Pastor Tunde Bakare of the Latter Rain Assembly, has called for a total overhaul of the education system in the country to create the right quality of student graduates.
Bakare disclosed this on Friday to News Agency of Nigeria (NAN) on the sideline of the Bill and Melinda Gates Foundation’s Annual Goalkeepers meetings in New York.
According to him, the current system has huge implications on the economic development and life outcomes of young people, adding that the rate of unemployment and crime was currently on the high side.
He said education should be a priority of every government in order to address such challenges and reverse the ugly trend.
Bakare said: “In the past, when you are coming out from the university, there are regular jobs, car loan and other facilities that will keep you in the country.
“Right now, because of lack of jobs, job creation has become a major issue. Our young people are now taking to crime and are benefiting from proceeds of crime and kidnapping.
“But with the right policy in place, we can inject new ideas that will create jobs for our people.
“I trust God that the right leadership will come. I call them a new breed without greed that will consider others and begin to create opportunities for us within our countries.
“About 50 per cent of our youth are not employed and 25 per cent of them are not employable.
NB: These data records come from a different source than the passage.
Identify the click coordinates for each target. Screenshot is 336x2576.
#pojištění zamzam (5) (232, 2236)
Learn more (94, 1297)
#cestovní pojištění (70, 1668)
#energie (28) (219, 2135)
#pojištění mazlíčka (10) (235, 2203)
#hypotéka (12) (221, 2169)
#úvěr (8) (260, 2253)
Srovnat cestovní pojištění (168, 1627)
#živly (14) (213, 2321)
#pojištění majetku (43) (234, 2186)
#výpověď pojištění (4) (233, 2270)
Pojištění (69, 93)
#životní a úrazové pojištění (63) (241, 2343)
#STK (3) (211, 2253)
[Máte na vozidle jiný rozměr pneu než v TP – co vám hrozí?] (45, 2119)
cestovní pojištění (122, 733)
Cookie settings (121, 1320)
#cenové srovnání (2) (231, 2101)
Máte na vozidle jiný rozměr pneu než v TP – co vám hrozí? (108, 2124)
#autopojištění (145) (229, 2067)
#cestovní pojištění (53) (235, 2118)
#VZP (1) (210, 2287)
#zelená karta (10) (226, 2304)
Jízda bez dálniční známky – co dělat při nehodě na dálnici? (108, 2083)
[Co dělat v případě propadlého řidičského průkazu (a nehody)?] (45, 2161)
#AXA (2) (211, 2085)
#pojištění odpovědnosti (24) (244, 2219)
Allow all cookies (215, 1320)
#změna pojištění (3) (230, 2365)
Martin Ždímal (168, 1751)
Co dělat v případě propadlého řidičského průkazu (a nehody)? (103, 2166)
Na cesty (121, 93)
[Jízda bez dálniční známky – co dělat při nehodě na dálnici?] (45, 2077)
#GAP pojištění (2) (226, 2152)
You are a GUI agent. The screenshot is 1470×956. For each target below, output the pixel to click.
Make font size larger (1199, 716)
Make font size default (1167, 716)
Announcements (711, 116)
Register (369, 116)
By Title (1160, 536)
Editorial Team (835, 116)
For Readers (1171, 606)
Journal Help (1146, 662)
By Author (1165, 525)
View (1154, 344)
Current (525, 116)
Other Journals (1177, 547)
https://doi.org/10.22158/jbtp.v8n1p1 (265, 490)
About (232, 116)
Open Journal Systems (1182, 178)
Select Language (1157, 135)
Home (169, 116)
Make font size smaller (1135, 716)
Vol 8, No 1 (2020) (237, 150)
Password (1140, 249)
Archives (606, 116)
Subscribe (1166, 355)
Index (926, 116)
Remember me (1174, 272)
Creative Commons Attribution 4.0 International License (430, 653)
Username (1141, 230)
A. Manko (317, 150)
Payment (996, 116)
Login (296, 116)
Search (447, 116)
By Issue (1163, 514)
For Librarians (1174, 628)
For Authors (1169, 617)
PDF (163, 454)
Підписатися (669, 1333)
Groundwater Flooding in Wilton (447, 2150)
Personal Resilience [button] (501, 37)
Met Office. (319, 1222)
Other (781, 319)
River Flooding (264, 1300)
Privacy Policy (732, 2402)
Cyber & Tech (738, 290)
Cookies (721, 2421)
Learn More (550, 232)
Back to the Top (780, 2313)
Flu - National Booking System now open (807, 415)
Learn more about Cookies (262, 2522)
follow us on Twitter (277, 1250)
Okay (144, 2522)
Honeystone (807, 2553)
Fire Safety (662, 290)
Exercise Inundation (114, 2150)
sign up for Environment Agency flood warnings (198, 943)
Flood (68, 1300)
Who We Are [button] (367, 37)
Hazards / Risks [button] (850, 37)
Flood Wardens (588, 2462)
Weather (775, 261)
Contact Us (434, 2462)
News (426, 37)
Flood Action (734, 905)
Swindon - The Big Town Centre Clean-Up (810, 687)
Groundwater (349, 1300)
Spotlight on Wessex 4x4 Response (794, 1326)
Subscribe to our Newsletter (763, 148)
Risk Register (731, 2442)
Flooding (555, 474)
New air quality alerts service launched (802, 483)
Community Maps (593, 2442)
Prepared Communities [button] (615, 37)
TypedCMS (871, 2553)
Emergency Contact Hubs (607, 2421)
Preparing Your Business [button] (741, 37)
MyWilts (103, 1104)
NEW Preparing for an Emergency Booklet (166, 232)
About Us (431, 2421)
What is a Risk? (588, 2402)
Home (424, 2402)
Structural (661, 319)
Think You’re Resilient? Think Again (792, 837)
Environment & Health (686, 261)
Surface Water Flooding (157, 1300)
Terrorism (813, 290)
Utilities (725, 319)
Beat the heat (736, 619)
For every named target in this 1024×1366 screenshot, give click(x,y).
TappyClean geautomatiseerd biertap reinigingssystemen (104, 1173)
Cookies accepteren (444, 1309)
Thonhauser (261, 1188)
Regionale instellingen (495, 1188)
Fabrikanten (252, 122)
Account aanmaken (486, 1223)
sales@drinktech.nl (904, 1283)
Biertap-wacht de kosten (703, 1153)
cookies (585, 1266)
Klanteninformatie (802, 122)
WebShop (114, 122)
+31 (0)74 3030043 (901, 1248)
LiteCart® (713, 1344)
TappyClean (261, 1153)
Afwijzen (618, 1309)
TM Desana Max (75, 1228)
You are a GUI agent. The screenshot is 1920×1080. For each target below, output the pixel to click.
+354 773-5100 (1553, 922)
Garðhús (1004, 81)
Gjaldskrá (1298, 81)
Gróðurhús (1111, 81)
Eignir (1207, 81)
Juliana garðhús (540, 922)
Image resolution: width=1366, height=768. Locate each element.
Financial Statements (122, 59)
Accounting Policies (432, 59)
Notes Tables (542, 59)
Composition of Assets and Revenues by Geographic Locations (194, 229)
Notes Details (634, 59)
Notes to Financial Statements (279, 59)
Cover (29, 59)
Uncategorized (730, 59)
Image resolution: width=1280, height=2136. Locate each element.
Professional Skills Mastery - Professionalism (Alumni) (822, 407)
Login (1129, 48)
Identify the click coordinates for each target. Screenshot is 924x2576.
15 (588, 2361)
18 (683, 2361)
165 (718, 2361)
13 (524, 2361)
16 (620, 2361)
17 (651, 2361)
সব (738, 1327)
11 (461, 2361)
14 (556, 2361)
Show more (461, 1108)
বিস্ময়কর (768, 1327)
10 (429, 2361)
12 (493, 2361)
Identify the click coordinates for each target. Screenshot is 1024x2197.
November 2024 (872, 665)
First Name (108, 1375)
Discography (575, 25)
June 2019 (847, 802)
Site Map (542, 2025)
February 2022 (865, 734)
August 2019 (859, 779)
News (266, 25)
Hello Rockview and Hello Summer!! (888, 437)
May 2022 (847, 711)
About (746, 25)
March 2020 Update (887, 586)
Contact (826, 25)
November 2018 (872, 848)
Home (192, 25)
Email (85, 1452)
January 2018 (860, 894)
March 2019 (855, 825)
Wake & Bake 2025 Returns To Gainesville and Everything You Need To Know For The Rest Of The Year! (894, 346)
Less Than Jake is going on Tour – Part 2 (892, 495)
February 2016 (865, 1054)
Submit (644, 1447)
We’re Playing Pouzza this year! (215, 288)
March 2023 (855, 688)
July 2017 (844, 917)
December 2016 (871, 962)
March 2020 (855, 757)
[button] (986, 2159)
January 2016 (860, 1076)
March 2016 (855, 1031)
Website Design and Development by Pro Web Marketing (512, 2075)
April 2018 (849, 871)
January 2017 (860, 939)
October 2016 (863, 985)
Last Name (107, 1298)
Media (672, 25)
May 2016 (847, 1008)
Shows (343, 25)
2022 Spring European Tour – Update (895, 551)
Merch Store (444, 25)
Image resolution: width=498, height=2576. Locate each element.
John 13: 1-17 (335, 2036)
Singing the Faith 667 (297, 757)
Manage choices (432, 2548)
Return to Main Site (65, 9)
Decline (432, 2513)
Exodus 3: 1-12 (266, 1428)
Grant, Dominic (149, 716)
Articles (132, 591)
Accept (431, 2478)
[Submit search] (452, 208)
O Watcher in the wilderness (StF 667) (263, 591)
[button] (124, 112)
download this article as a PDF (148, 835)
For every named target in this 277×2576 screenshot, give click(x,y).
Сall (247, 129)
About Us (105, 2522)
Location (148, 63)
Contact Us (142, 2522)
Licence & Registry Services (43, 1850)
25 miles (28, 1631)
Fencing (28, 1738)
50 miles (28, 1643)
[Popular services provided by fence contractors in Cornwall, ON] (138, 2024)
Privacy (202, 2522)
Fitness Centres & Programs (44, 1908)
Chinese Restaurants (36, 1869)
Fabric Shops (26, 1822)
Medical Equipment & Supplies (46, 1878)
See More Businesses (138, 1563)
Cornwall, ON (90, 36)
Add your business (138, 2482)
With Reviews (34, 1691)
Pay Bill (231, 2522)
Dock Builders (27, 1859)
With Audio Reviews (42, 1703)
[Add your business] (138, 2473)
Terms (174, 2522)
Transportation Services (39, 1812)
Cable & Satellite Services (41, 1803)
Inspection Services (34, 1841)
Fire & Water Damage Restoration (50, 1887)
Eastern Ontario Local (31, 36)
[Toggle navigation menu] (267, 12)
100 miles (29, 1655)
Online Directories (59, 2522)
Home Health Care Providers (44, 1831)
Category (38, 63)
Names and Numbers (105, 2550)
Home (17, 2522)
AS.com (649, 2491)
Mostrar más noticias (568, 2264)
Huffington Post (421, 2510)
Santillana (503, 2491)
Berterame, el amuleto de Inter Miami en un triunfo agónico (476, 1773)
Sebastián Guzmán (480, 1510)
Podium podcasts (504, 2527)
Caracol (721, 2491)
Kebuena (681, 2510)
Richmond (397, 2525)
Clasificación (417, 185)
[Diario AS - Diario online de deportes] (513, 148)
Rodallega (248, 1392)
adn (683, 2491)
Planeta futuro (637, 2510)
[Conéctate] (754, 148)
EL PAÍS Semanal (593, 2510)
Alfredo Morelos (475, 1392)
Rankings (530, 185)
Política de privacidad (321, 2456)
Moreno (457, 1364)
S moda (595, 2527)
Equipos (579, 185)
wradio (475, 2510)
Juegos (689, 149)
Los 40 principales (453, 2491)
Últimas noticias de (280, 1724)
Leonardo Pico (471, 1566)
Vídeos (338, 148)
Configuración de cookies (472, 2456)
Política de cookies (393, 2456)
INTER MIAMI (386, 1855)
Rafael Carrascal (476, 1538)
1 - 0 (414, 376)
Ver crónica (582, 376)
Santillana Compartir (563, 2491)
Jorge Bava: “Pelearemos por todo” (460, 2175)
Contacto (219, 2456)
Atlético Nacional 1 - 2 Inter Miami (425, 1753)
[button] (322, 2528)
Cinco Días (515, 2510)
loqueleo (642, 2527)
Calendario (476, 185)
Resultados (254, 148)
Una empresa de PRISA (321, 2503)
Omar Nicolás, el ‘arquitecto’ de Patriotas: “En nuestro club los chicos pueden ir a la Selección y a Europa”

So, there is something fundamentally wrong with our education system that is producing semi-illiterates.”
The pastor, therefore, called on the government to review the education curriculum among other things.
He said that Nigeria would need graduates better educated and able to cope and compete in the world.
Bakare also called on the current administration to introduce additional programmes that would address rising poverty and inequality in Nigeria.
NAN recalls that the 2018 Human Capital Index Report of the World Bank showed that an average child born in Nigeria will only be 34 per cent productive when he or she grows up after completing education and in good health.
According to the World Bank, children in Nigeria can expect to complete 8.2 years of pre-primary, primary and secondary school by age 18.
However, when years of schooling are adjusted for quality of learning, this is only equivalent to 4.2 years, showing a learning gap of four years.
Also, the Bill and Melinda Gates Foundation’s 2019 Inequality Report showed that the quality of education people receive differs depending on the state or local government area they live.
In Nigeria, the report showed that an average person in Ado-Ekiti, Ekiti State has more than 12 years in education whereas the average person in Garki, Jigawa State has only five years.